La Coordination des syndicats du ministère de l’Economie et des Finances (CS-MEF) a tenu une conférence de presse ce jeudi 7 juin 2018 à Ouagadougou. Ce rendez-vous avec les médias, avait pour objectif de donner un droit de réponse quant aux déclarations de Hadizatou Rosine Coulibaly/Sory, leur ministre de tutelle. Aux dires des responsables syndicaux, le gouvernement fait du « dilatoire ». Et au regard de « l’attitude méprisante » de la ministre à leur encontre, celle-ci  « gagnerait à rendre le tablier » car elle coûterait au budget de l’Etat plus de 125 millions de FCFA par an.

Se prononçant sur la dernière sortie de Hadizatou Rosine Coulibaly/Sory, M. Kadiogo et ses compagnons de lutte crient à l’ « imposture ». Car pour eux, « quand on a l’audace de tenir des propos d’un certain Thomas Sankara, il faut aussi avoir le courage de vivre dans ses actes », a affirmé Grégoire Traoré. A en croire les différents syndicats, elle ne devrait pas se muer en donneuse de leçons, vu ce qu’elle touche comme émoluments et autres salaires. « Elle coûte au budget de l’Etat 125 millions par an. Soit un salaire annuel de 102 millions, soit 8 millions et plus par mois. Représentant ainsi la rémunération annuelle de huit ministres ordinaires du gouvernement ou d’une trentaine de cadres de catégorie A de l’administration publique et un fonds commun annuel de 23 millions. Et tout cela sans compter les multiples autres avantages dont elle bénéficie ».    

En dehors de cet aspect, les syndicalistes estiment que si la crise perdure et que la médiation en cours de la médiateur du Faso n’est pas encore concluante, c’est la faute de la ministre des Finances, Hadizatou Rosine Coulibaly/Sory.

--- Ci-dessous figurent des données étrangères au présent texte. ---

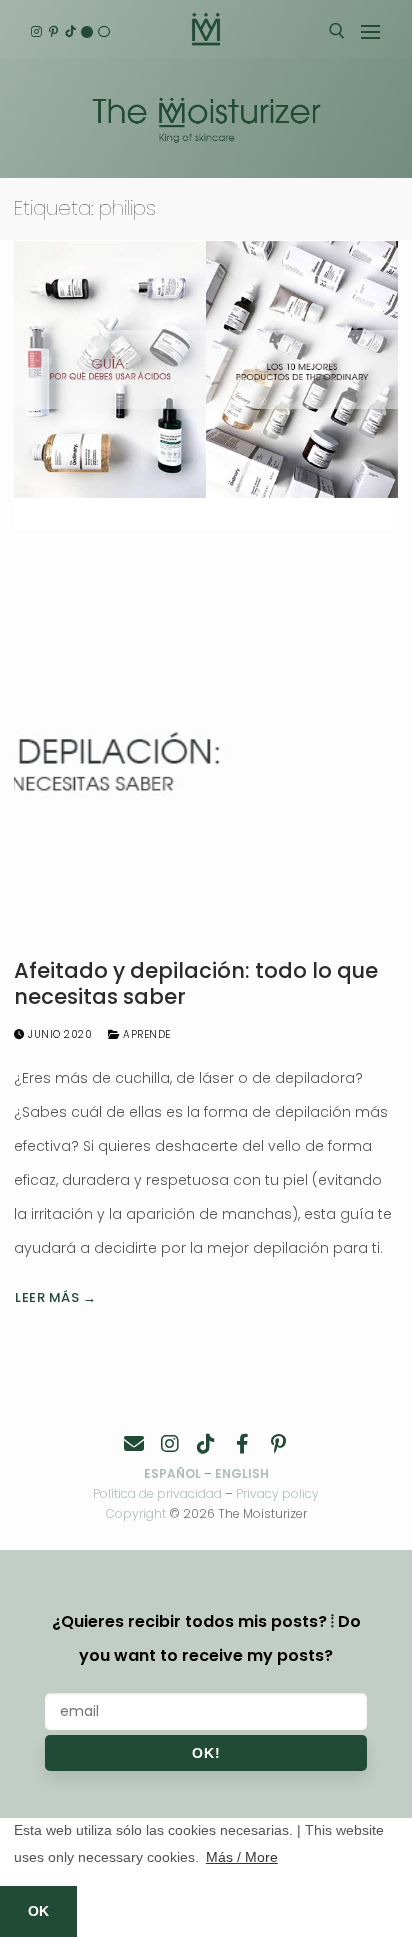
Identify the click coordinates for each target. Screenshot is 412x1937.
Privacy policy (277, 1493)
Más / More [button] (242, 1857)
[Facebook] (242, 1444)
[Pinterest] (53, 31)
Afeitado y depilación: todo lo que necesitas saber (196, 983)
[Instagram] (36, 31)
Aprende (145, 1034)
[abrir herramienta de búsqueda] (337, 31)
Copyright (136, 1513)
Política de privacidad (157, 1493)
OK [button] (38, 1911)
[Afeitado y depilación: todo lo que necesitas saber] (206, 752)
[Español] (103, 31)
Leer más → (55, 1297)
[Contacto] (134, 1444)
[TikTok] (70, 31)
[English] (87, 31)
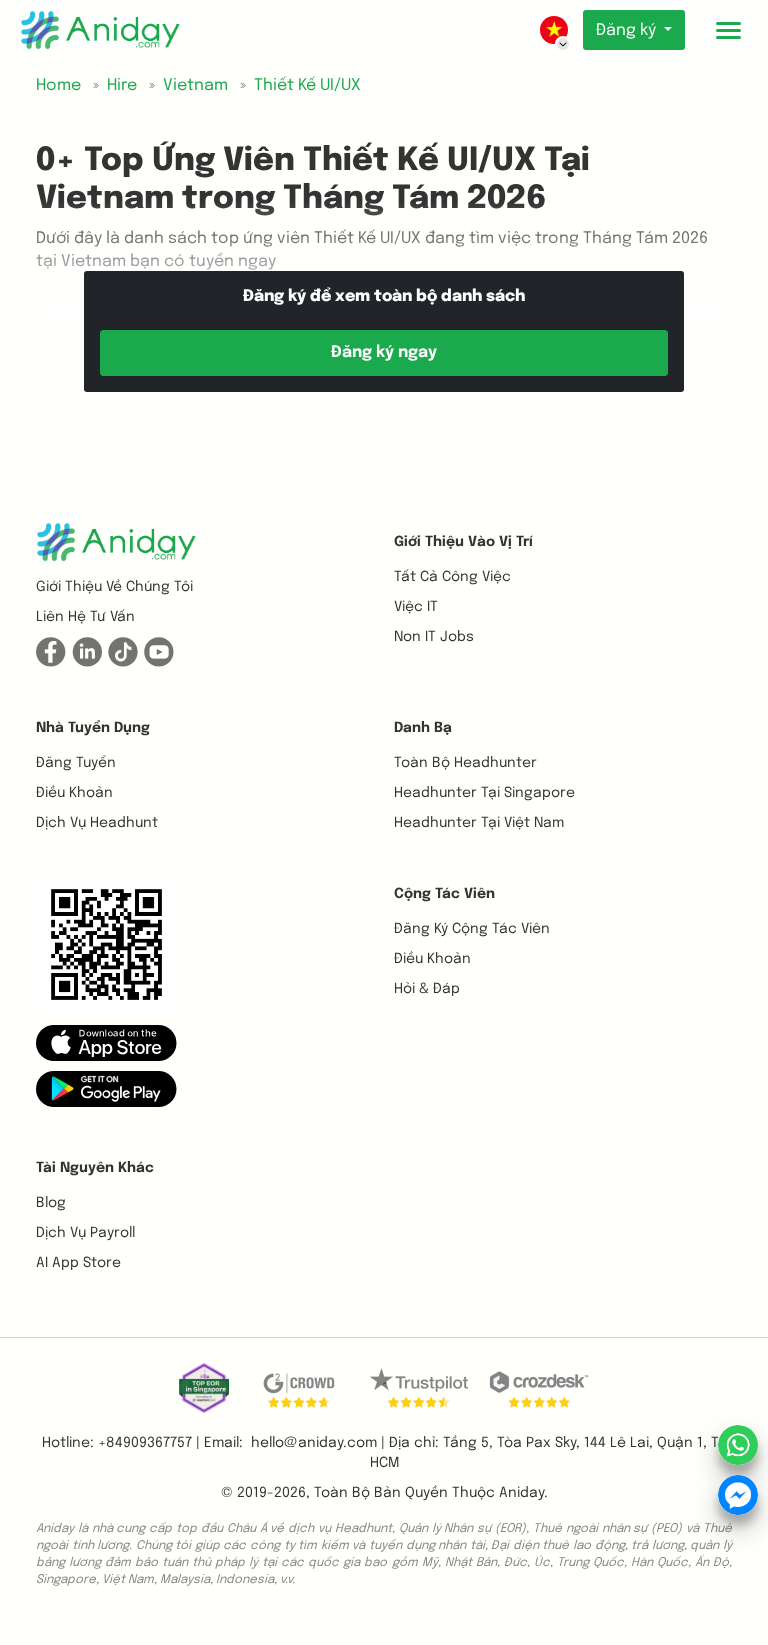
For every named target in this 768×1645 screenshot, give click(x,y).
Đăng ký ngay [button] (384, 352)
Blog (51, 1203)
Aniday (521, 1493)
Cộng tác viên (444, 894)
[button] (106, 1042)
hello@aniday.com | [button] (318, 1443)
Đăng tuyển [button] (76, 763)
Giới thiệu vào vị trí (463, 542)
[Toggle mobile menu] (728, 30)
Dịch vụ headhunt (97, 823)
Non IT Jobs (434, 637)
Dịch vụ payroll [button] (85, 1233)
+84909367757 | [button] (149, 1443)
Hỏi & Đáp (427, 989)
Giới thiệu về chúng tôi (114, 587)
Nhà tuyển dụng (93, 728)
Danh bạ (423, 728)
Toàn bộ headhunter (465, 763)
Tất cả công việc (452, 577)
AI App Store (78, 1263)
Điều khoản (74, 793)
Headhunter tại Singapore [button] (484, 793)
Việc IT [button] (416, 607)
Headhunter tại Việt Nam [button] (479, 823)
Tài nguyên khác (95, 1168)
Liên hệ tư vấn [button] (85, 617)
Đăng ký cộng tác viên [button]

Mathias Kadiogo, président de la coordination a laissé entendre que « la ministre qui doit appliquer les accords n’a participé à aucun cadre de dialogue après la rencontre du 6 mars dernier. Elle se contente de narguer les médiateurs et de nous mépriser ».

Pour les orateurs du jour, le gouvernement ne jouerait pas franc jeu, d’autant plus que « aucune réponse concrète n’a été apportée sur les sept points de revendications. Il (le gouvernement) prétend avoir donné satisfaction à cinq points sur les sept sans la moindre preuve » a indiqué M. Kadiogo. 

Cependant, la coordination se dit prête à une reprise du travail, à condition que « les cinq points en questions soient actés. Pour les deux autres qui font blocage, la coordination est ouverte au dialogue », a estimé Grégoire Traoré, membre de la coordination. 

 Par ailleurs, ils pensent que cette solution sera trouvée « avec ou sans la ministre ». Cette conférence de presse était l’occasion pour la coordination d’exprimer son indignation, quant à l’attitude de la ministre en charge de l’économie. Ils estiment qu’ils font face à « une mauvaise foi de la part de cette dernière ». Concluant de l’incapacité de leur ministre à gérer la situation qui prévaut et soulignant son indisponibilité au dialogue, la coordination dans sa déclaration confie que Hadizatou Rosine Coulibaly/Sory gagnerait à « rendre le tablier ». Tout en indiquant que la grève est maintenue jusqu’à ce que des solutions idoines soient trouvées, Grégoire Traoré réaffirme leur disponibilité au dialogue pour une issue favorable à cette crise.